July 1st 2019 I packed up a Uhaul and auto-trailer, hugged my family goodbye, and set off across the country to move to L.A. It was gorgeous coming across America. My roommates and I stopped in every major city we could before there were no major cities on our route and we experienced wide open desert under the stars. Driving into Los Angeles was surreal. Growing up on the East Coast you get a pretty romanticized vision of L.A. Everything is sunny and there’s palm trees everywhere, people are constantly on the beach, and stars walk on every corner (logically we know this isn’t entirely true, but it’s fun to dream about). Then we drive into the area I would call my home. The Valley. The Valley is a conglomerate of different neighborhoods trying to live up to the Hollywood ideal, but the beautiful thing about the Valley is that it doesn’t. Not in the slightest.  Every area is different, you have Sherman Oaks where relatively well to do families and higher income actors call their home and then you have the town over where I live, Van Nuys, which is a haven for lower income families and small delectable restaurants hidden in strip malls. That’s the thing about the Valley, everything is in a strip mall. I was expecting the move here to go off without a hitch. Rookie mistake, it’s L.A. As soon as we get into our brand-new apartment, we notice something wrong. There’s no hot water. The next day the power goes out, we aren’t even on the grid yet. So, after 4 days with spotty power and no hot water our landlord was forced to have us move into a hotel while the apartments were still getting set up. No big deal, it will only take a week… another rookie mistake believing your landlord will ever get anything done in a timely manner. Soon it was the next week, and the next week and the next week, and oh next month. We were living out of a hotel for two months, before our apartment was deemed move in ready. Now, as an actor this really ate into the time, I was expecting to hit the ground running as a newbie on the scene. I only booked a few gigs while we were living in the hotel, but one of them was probably the most influential on my career to date.
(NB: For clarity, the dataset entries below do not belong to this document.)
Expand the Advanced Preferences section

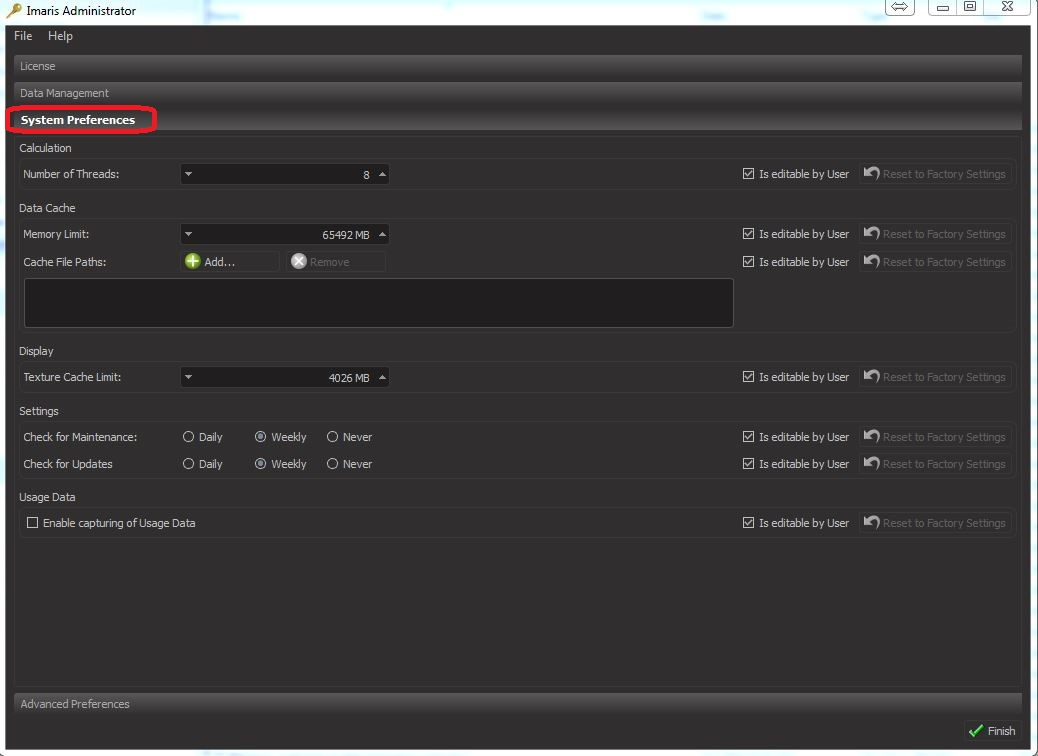(x=75, y=704)
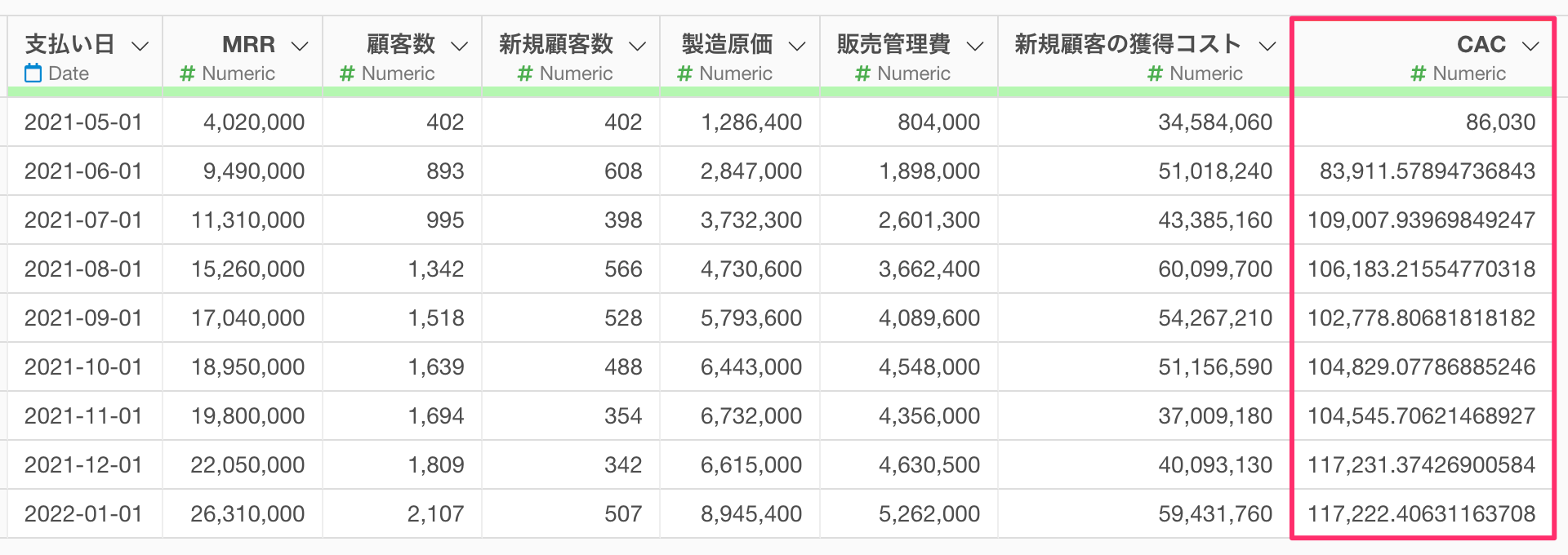This screenshot has height=555, width=1568.
Task: Open the MRR column dropdown arrow
Action: [300, 46]
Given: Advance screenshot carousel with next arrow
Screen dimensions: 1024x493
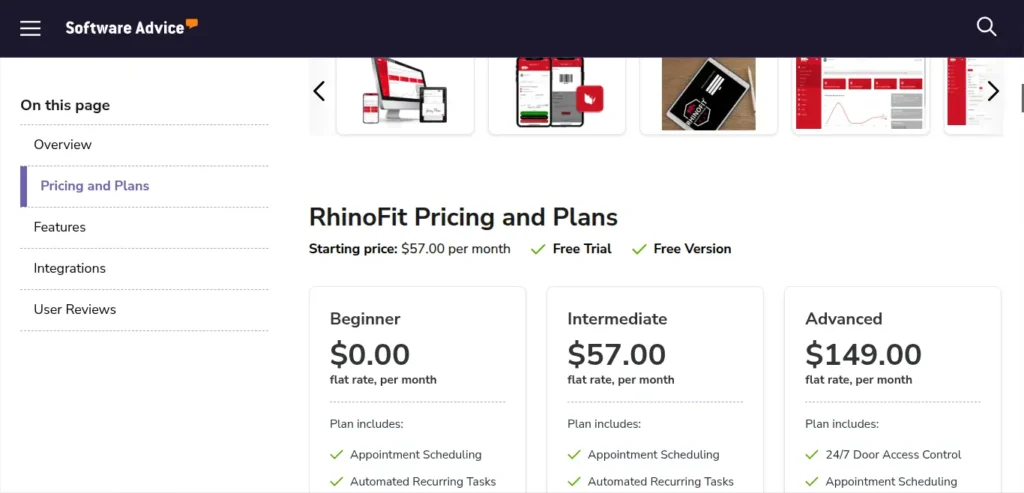Looking at the screenshot, I should pos(992,92).
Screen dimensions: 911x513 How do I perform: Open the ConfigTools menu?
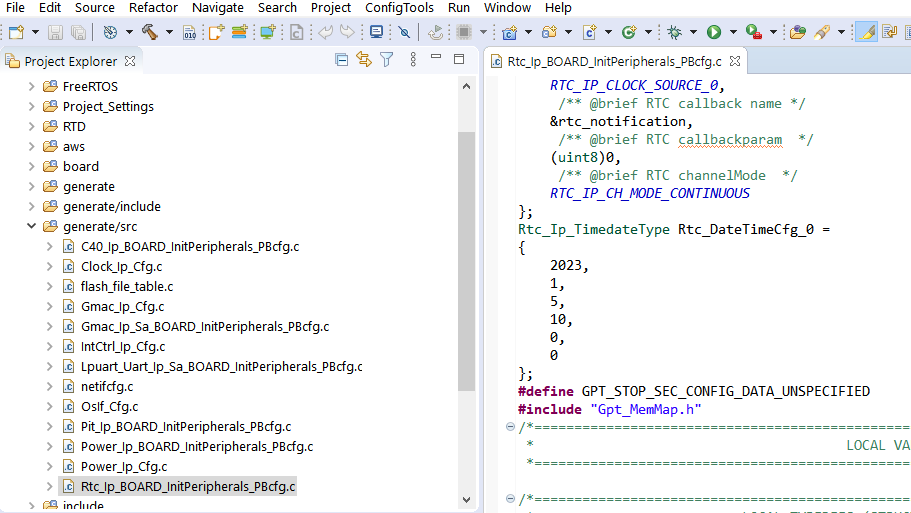[399, 8]
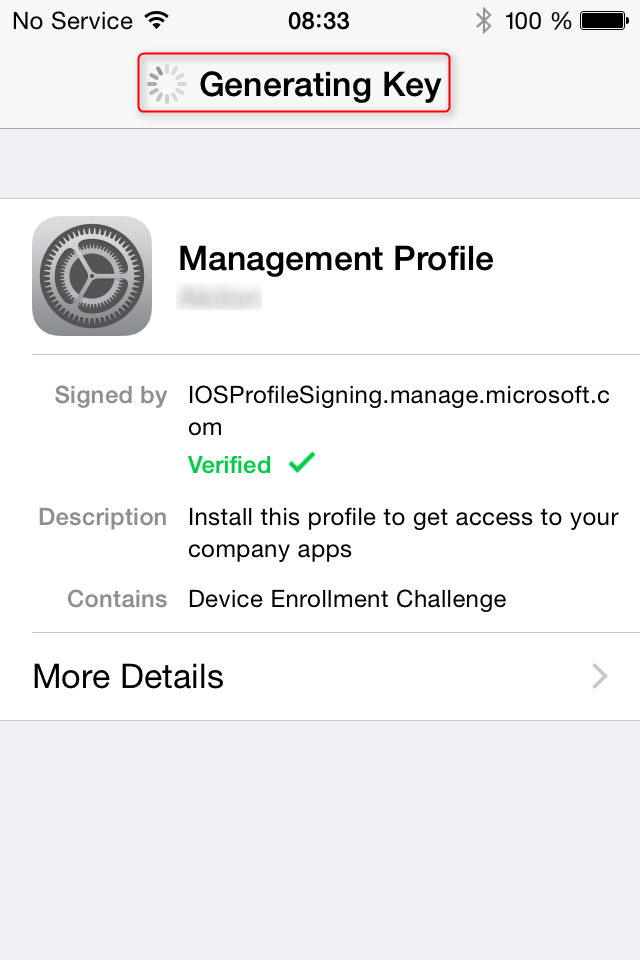
Task: Tap the green Verified checkmark icon
Action: (x=301, y=463)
A colleague of mine from the East Coast had a friend in L.A. that was looking for extras with “LARP” gear (live action role playing) for a small union film. Now, I didn’t have LARP gear, but you bet your nerdy ass I had my Renaissance Fair leather armor, so I was cast immediately. Of course, on set, you have a considerable amount of downtime if you’re an extra, so everyone cast was chatting and getting to know each other, that’s when I met PJ. PJ is charismatic as hell so we became friends immediately and he mentioned he was working on building a world in the realm of Pathfinder (roleplaying game like Dungeons and Dragons) that he was planning on streaming on Twitch (online gaming streaming platform) sometime within the next year. My ears perked up immediately, I was dying to work on a project creatively especially one that incorporated any fantasy elements, so I offered to work on building the world with him. I think he was hesitant at first because we had just met, but I was persistent and eventually we had writing sessions every week. Within a few months we had built an extensive fantasy world that was ready for players. He assembled an eccentric team of actors that includes both of us and finally we were ready to get into the studio and get working. Then the pandemic happened. None of us were sure how long the shutdown would last so we put off streaming in hopes we could get into the studio sooner rather than later. But as the months drag on it became clear things would not get back to normal anytime soon. So, we decided to start streaming using ZOOM. Finally, after months of anticipation and hard work, Nat20 Productions presents “Edge of Legend”; Streaming on Twitch, Wednesdays at 8pm PST.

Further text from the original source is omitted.